You don’t begrudge working for free.

Garbage really irks you.

There are plenty of other things, I’m sure, but it’s the garbage thing I want to talk about. 

Here on Bowen, just about everyone accepts the complexity of our our recycling systems, our composting systems and the pricey stickers on our garbage cans. People grumble about all kinds of things here, but not this. In most communities, you’d risk a municipal shut-down by sticking a price tag of $92 dollars on a second garbage can, to be collected bi-weekly. On Bowen, we suck it up. Plenty of us even embrace it. Waste-reduction is just one of our “things.”

That particular “thing” takes many forms, and one them is the bi-annual Bowen In Transition Fix-it Fair. What happens is that a bunch of handy people get together with their tools at Collins Hall and wait around for their island neighbours to bring them stuff that’s broken: toys, computers, vacuums, bicycles, clothing, you name it. As they toil, the neighbours get to know one another a little better, and the fixer shares her or his tips. Sometimes, the broken thing in question just can’t be fixed.

Actually, the truth is, there’s plenty that can’t be fixed. The Fix-it Fair’s volunteer electronics repair people will even tell you – the newer it is, the less likely it can be fixed.

At the Fix-it Fair, our handy volunteers will do their best to fix even the unfixable, and show you their whole process. 

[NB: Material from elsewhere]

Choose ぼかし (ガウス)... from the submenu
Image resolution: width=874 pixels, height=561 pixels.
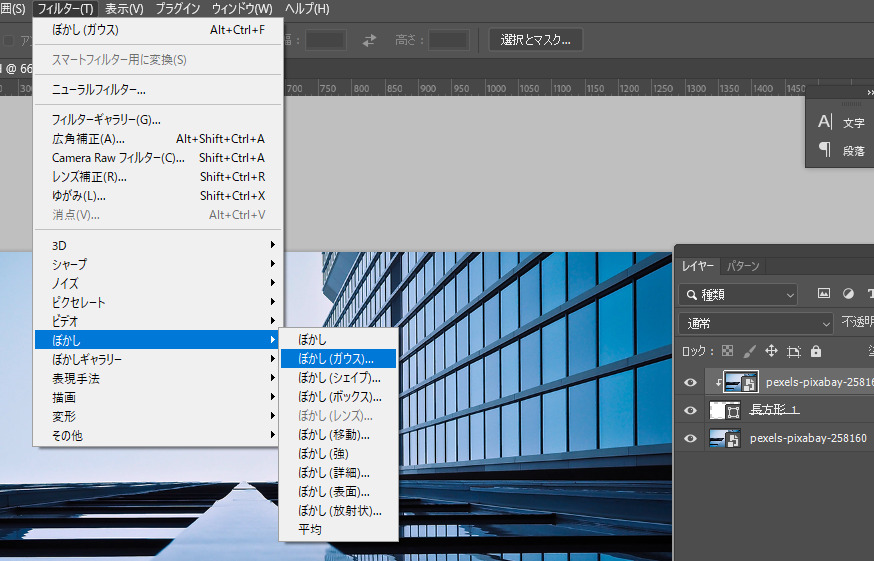click(x=337, y=358)
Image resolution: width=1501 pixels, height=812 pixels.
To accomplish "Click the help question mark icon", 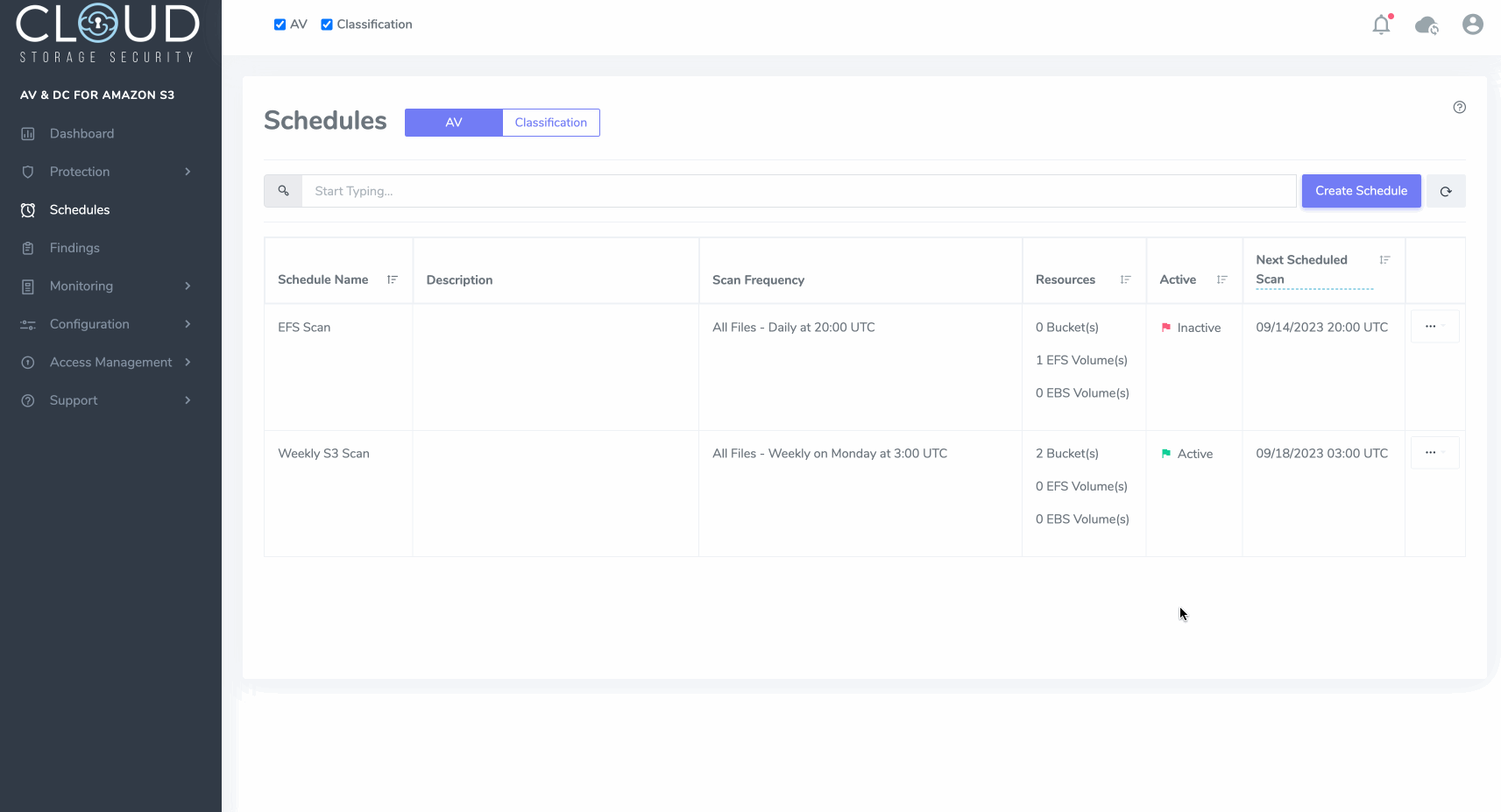I will coord(1459,108).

It doesn’t have to stop here, though. We can ask companies to make their products more fixable. Eighteen states in the U.S. have passed “right to repair” bills. These require companies selling products (mostly electronics and heavy machinery) to offer tools, manuals and other supplies to make it possible for owners and independent technicians to fix their products. In Ontario, MPP Michael Coteau introduced a private members bill asking the same thing of electronics manufacturers in Ontario. 

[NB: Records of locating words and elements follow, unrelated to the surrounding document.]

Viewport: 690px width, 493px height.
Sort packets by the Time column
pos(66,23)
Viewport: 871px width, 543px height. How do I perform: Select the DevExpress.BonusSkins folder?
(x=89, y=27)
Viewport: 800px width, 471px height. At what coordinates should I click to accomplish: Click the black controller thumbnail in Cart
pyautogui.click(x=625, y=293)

Increasing the longevity of our phones and computers would be better for our pocket books and obviously would reduce e-waste. It would also mean more precious metals could stay in the ground where they belong, and we could start looking for ways to deal with the toxic-sludge lakes that have been made processing them, instead of simply enlarging them.

It’s a big issue, with at least one straightforward solution.

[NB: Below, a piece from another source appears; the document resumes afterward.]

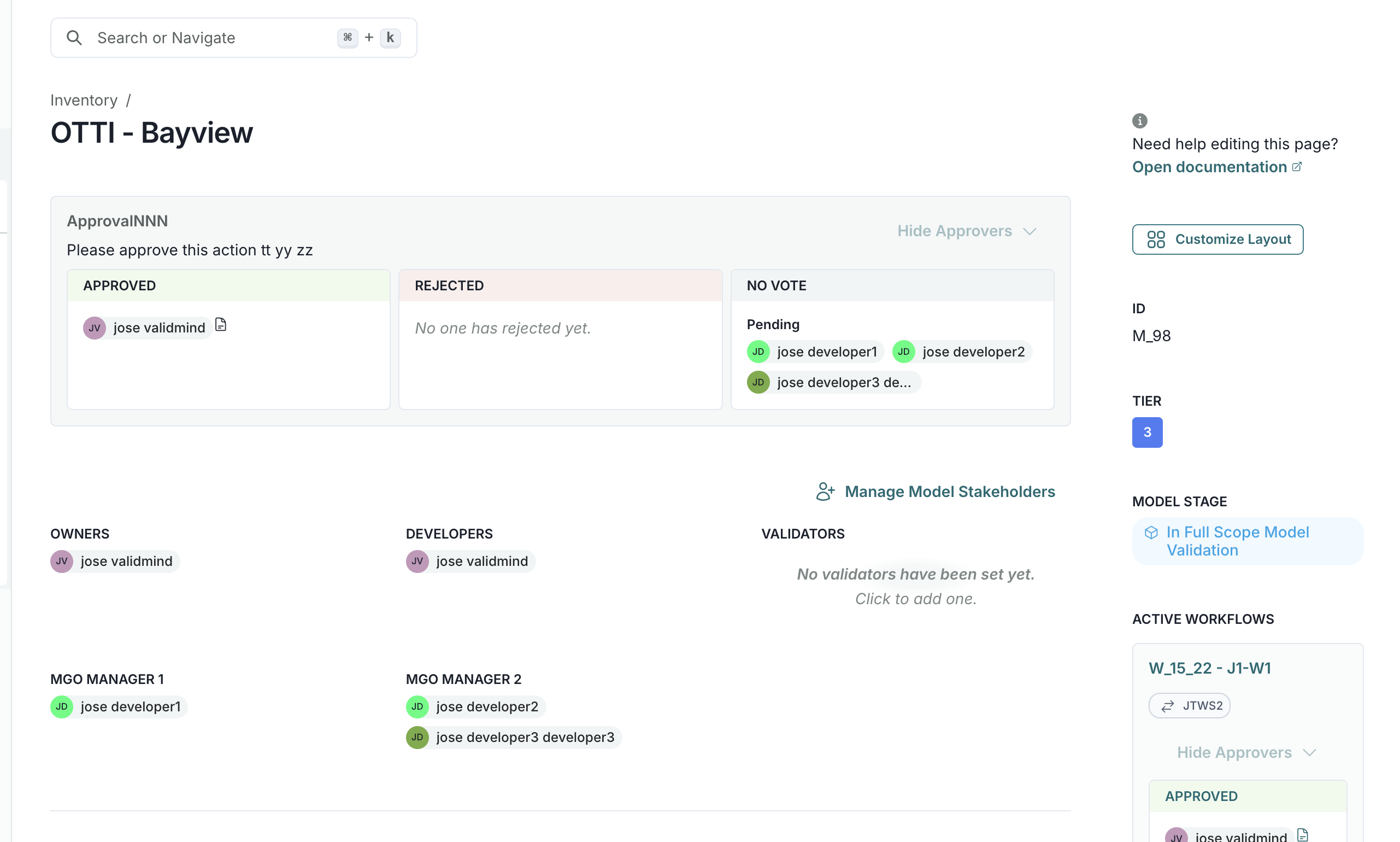Image resolution: width=1400 pixels, height=842 pixels.
Task: Click the external-link icon after Open documentation
Action: click(1297, 166)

Bowen Islanders have done such a great job of diverting waste by creating and running the recycling depot and the Knick Knack Nook – maybe it’s time we take the next step and ask corporations to be as responsible as we are?

While we’re getting our broken things fixed on April 14 (at Collins Hall, 1:30 to 3:30 p.m.) we can talk about it more. Join the conversation at the Bowen In Transition Fix-it-Fair. This event is free.